[Dataset entries]
┌──

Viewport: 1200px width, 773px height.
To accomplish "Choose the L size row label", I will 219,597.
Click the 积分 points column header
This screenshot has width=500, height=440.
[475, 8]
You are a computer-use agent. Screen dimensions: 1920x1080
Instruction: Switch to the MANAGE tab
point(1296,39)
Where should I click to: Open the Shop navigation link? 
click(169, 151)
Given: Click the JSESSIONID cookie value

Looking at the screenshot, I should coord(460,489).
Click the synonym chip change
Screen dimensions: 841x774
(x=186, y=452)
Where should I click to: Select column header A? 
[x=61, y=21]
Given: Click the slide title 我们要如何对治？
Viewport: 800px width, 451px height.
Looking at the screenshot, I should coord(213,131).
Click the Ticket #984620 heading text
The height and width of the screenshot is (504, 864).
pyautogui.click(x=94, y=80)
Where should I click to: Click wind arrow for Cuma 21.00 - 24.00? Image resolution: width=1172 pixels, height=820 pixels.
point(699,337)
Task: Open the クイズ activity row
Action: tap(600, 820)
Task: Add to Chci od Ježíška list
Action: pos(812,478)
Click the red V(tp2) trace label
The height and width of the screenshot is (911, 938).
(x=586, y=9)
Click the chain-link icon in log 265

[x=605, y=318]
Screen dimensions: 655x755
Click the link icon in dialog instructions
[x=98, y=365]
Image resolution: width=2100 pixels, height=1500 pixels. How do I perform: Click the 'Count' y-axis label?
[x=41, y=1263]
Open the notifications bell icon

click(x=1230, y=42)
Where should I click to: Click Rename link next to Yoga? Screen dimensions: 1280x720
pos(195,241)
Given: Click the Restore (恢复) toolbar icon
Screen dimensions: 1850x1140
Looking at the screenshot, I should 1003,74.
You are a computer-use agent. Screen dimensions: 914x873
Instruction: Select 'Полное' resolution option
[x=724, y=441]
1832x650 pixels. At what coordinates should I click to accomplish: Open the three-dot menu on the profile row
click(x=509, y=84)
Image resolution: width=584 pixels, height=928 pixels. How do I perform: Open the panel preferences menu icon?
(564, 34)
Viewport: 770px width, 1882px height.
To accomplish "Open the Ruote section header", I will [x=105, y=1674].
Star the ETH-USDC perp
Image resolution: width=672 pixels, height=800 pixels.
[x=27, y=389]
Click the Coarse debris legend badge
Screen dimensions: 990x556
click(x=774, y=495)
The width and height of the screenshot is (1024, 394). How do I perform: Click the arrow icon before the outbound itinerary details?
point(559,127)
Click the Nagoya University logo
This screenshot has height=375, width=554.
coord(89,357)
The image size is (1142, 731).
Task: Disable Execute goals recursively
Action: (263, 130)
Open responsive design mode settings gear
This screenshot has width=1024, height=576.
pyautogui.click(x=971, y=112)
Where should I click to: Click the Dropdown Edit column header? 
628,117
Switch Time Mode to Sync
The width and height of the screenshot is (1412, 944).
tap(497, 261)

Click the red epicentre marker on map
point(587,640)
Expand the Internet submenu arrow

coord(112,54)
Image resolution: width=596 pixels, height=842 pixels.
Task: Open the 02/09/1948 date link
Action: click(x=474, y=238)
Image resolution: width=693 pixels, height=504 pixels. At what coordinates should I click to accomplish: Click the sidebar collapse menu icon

└──

What you will do:
An identical copy of the entries above is the expected result.

Result below:
Viewport: 1200px width, 773px height.
To accomplish "Choose the L size row label", I will 219,597.
Click the 积分 points column header
This screenshot has width=500, height=440.
[475, 8]
You are a computer-use agent. Screen dimensions: 1920x1080
Instruction: Switch to the MANAGE tab
point(1296,39)
Where should I click to: Open the Shop navigation link? 
click(169, 151)
Given: Click the JSESSIONID cookie value

Looking at the screenshot, I should coord(460,489).
Click the synonym chip change
Screen dimensions: 841x774
(x=186, y=452)
Where should I click to: Select column header A? 
[x=61, y=21]
Given: Click the slide title 我们要如何对治？
Viewport: 800px width, 451px height.
Looking at the screenshot, I should coord(213,131).
Click the Ticket #984620 heading text
The height and width of the screenshot is (504, 864).
pyautogui.click(x=94, y=80)
Where should I click to: Click wind arrow for Cuma 21.00 - 24.00? Image resolution: width=1172 pixels, height=820 pixels.
point(699,337)
Task: Open the クイズ activity row
Action: tap(600, 820)
Task: Add to Chci od Ježíška list
Action: pos(812,478)
Click the red V(tp2) trace label
The height and width of the screenshot is (911, 938).
(x=586, y=9)
Click the chain-link icon in log 265

[x=605, y=318]
Screen dimensions: 655x755
Click the link icon in dialog instructions
[x=98, y=365]
Image resolution: width=2100 pixels, height=1500 pixels. How do I perform: Click the 'Count' y-axis label?
[x=41, y=1263]
Open the notifications bell icon

click(x=1230, y=42)
Where should I click to: Click Rename link next to Yoga? Screen dimensions: 1280x720
pos(195,241)
Given: Click the Restore (恢复) toolbar icon
Screen dimensions: 1850x1140
Looking at the screenshot, I should 1003,74.
You are a computer-use agent. Screen dimensions: 914x873
Instruction: Select 'Полное' resolution option
[x=724, y=441]
1832x650 pixels. At what coordinates should I click to accomplish: Open the three-dot menu on the profile row
click(x=509, y=84)
Image resolution: width=584 pixels, height=928 pixels. How do I perform: Open the panel preferences menu icon?
(564, 34)
Viewport: 770px width, 1882px height.
To accomplish "Open the Ruote section header", I will [x=105, y=1674].
Star the ETH-USDC perp
Image resolution: width=672 pixels, height=800 pixels.
[x=27, y=389]
Click the Coarse debris legend badge
Screen dimensions: 990x556
click(x=774, y=495)
The width and height of the screenshot is (1024, 394). How do I perform: Click the arrow icon before the outbound itinerary details?
point(559,127)
Click the Nagoya University logo
This screenshot has height=375, width=554.
coord(89,357)
The image size is (1142, 731).
Task: Disable Execute goals recursively
Action: (263, 130)
Open responsive design mode settings gear
This screenshot has width=1024, height=576.
pyautogui.click(x=971, y=112)
Where should I click to: Click the Dropdown Edit column header? 
628,117
Switch Time Mode to Sync
The width and height of the screenshot is (1412, 944).
tap(497, 261)

Click the red epicentre marker on map
point(587,640)
Expand the Internet submenu arrow

coord(112,54)
Image resolution: width=596 pixels, height=842 pixels.
Task: Open the 02/09/1948 date link
Action: click(x=474, y=238)
Image resolution: width=693 pixels, height=504 pixels. At what coordinates should I click to accomplish: Click the sidebar collapse menu icon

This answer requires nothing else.